Te damos algunas recomendaciones para evitar la gripe en tu familia.

Un acto que previene la gripa en tu familia
Prevenir la gripe es sencillo.
Foto: Flickr

El invierno se acerca y con él llega la amenaza de la gripe, infección viral más fuerte que un resfriado que por casi una semana nos tiene al jaque con fiebre, dolores corporales, cefálea, tos seca, estornudos y más.

Es fácilmente transmisible, por eso si uno en casa se enferma, todos podemos terminar enfermos, de ahí que es clave actuar de antemano: vacunarte previene la gripa, pero también puedes prevenirla con una serie de simples hábitos en tu familia.

El virus de la gripe se transmite de persona a persona por las secreciones respiratorias o por las gotitas expulsadas al estornudar o toser; también cuando tocamos algún objeto contaminado y luego nos llevamos las manos a la boca, nariz u ojos. Para no enfermarnos hay que tener altas las defensas del organismo y evitar en lo posible el contacto con el virus. Te contamos cómo:

-Vacunación: La vacuna antigripal es el método mas eficáz de prevención ya que evita que te enfermes y que le transmitas a otros el virus. Todos deberíamos de aplicárnosla desde los 6 meses de vida, salvo ciertos grupos como las embarazadas durante el primer trimestre, los alérgicos al huevo y quienes tengan antecedentes del síndrome de Guillain-Barré.

Las cepas del virus mutan con facilidad año tras año, por eso es que es necesario vacunarse preferentemente cada otoño -antes de que lleguen los primeros fríos- porque una vez vacunado el cuerpo tarda unos quince días en generar niveles óptimos de anticuerpos protectores.

-Lavarse las manos: Es primordial que difundamos este hábito en casa, la higiene de las manos es elemental para prevenir cualquier enfermedad. Este simple hábito previene la gripa y se logra haciendo que todos se laven las manos cuando lleguen a casa y antes de manipular cualquier alimento.

-Evitar los espacios cerrados y con gran cantidad de gente: Ya lo dijimos, para contagiarse, basta sólo respirar cualquier micropartícula contaminada segregada por un simple estornudo.
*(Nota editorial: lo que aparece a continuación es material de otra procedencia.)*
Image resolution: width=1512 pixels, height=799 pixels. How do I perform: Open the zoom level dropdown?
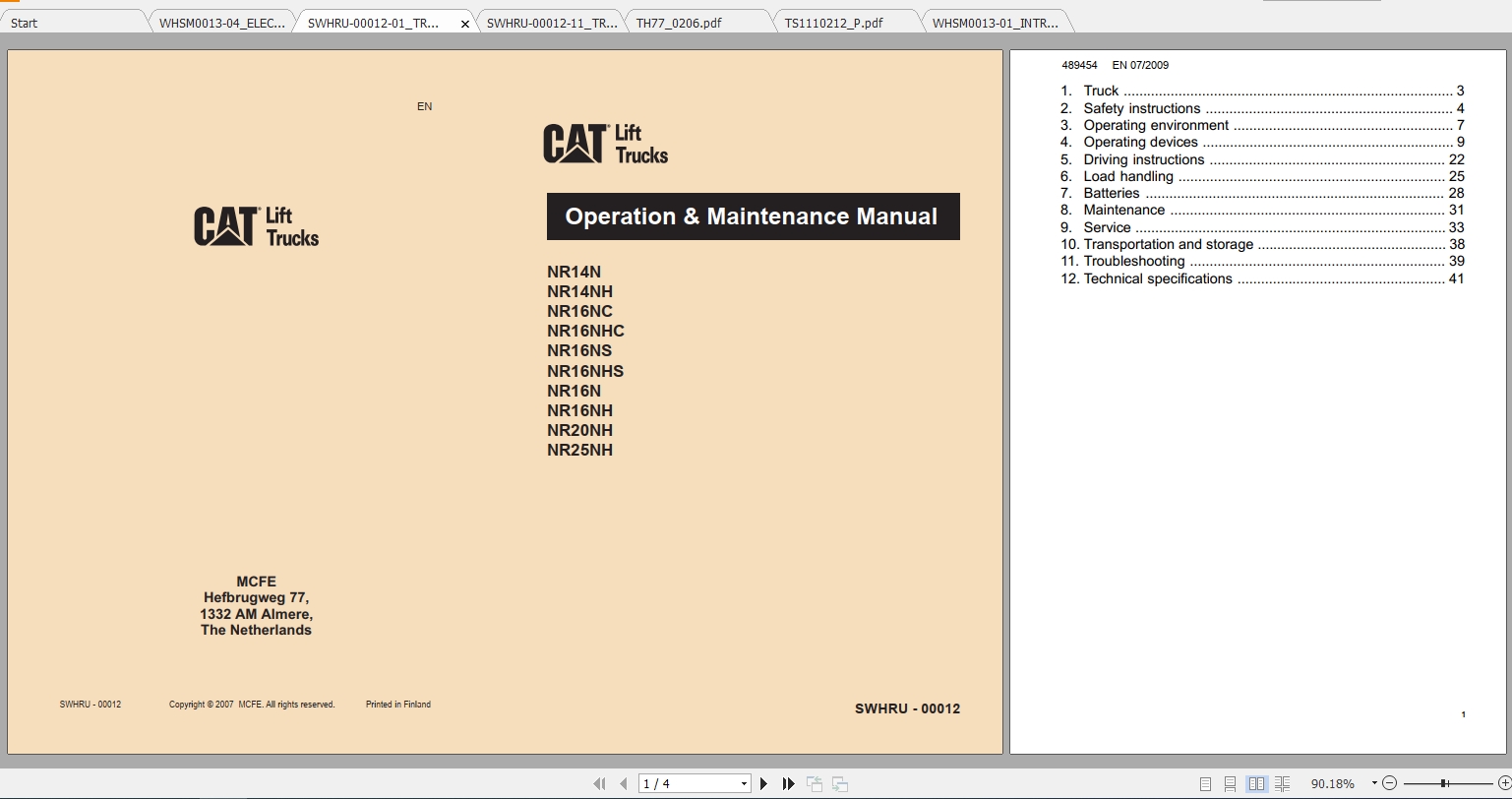1375,782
Si estás obligada a estar en ambientes muy habitados, procura que por lo menos estén bien ventilados para evitar la concentración de microorganismos.
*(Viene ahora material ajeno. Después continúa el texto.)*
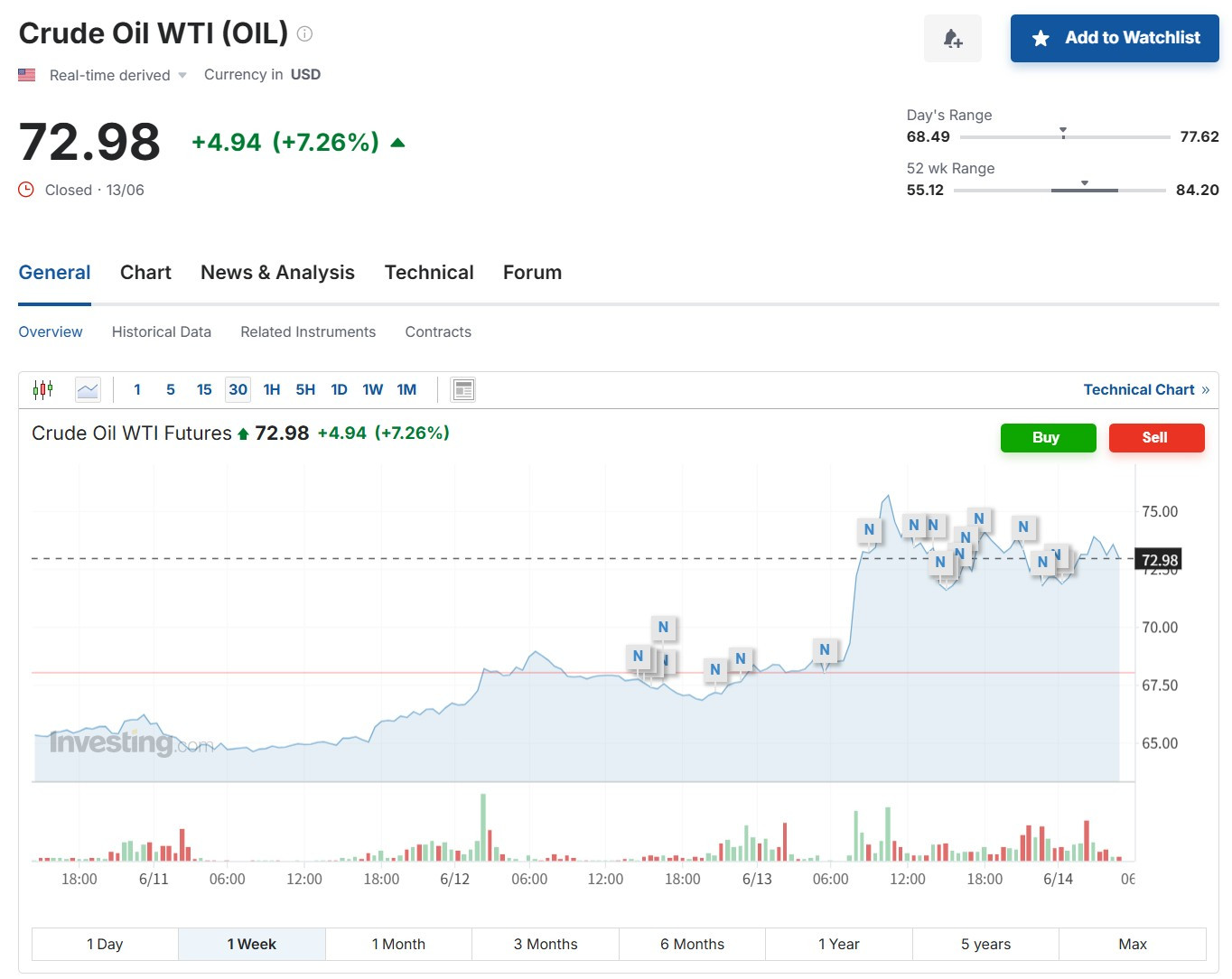This screenshot has width=1232, height=979.
Task: Choose the 1W interval option
Action: click(373, 389)
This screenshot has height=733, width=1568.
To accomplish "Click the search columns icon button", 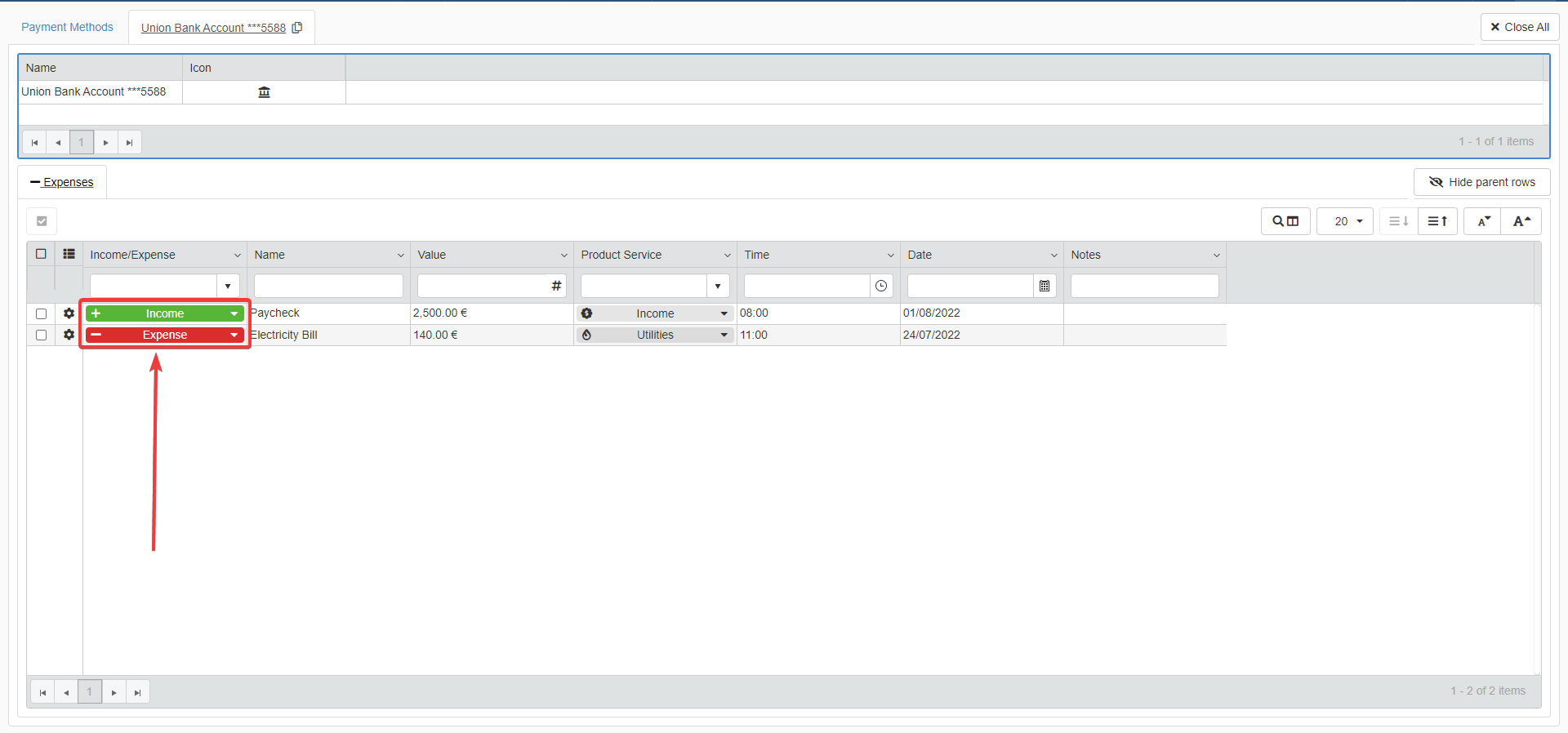I will pos(1285,221).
-Provee una alimentación saludable: Ten por seguro que la comida chatarra no garantizará que tu sistema inmune y el de tu familia se mantengan fuertes. Para prevenir la gripa hay que comer sano y aumentar sobre todo el consumo de alimentos ricos en vitaminas C y A como los cítricos y las verduras de hojas verdes. El ajo, la cebolla y la remolacha son también alimentos que aumentan las defensas del cuerpo.

Utiliza humificadores o vaporizadores: Tener las fosas nasales resecas es una especie de invitación al desarrollo de microorganismos, por eso es necesario mantener el grado de humedad ambiental adecuado; especialmente cuando tenemos la calefacción prendida. Un humificador prendido en la noche -ubicado a por lo menos diez pies de la cama- evitará que las mucosas nasales se resequen.
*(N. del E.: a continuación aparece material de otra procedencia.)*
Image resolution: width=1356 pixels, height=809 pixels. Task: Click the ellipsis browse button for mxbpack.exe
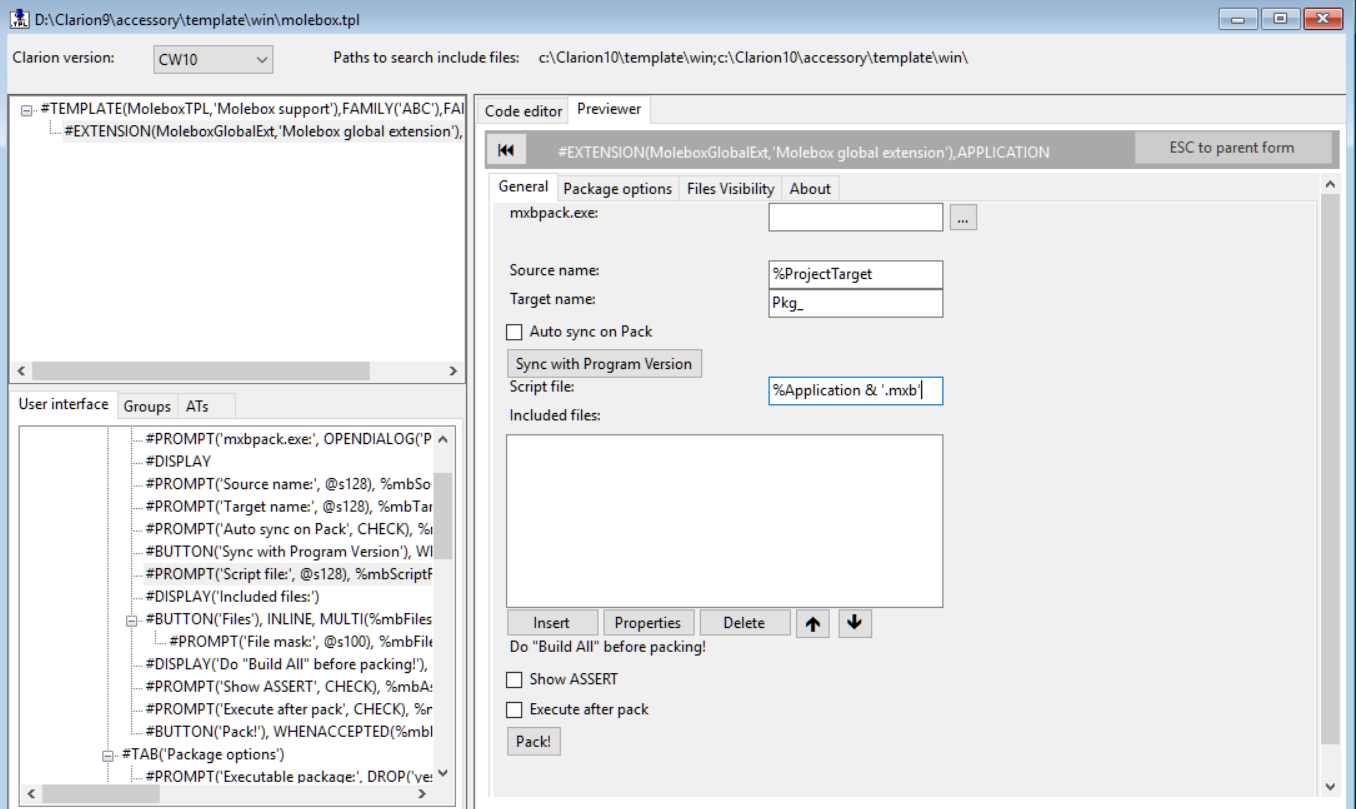tap(962, 217)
Todas sabemos lo feo que es tener a nuestro hijo enfermo: nos sentimos súper impotentes cuando lo vemos sin ánimo en la cama, sabemos que se siente mal y que solo podemos hacer lo que nos dijo el doctor y esperar que el tiempo haga lo suyo (proporcionando una buena dosis de mimos extra, claro). No es mala idea entonces actuar en la prevención; el tiempo es hoy.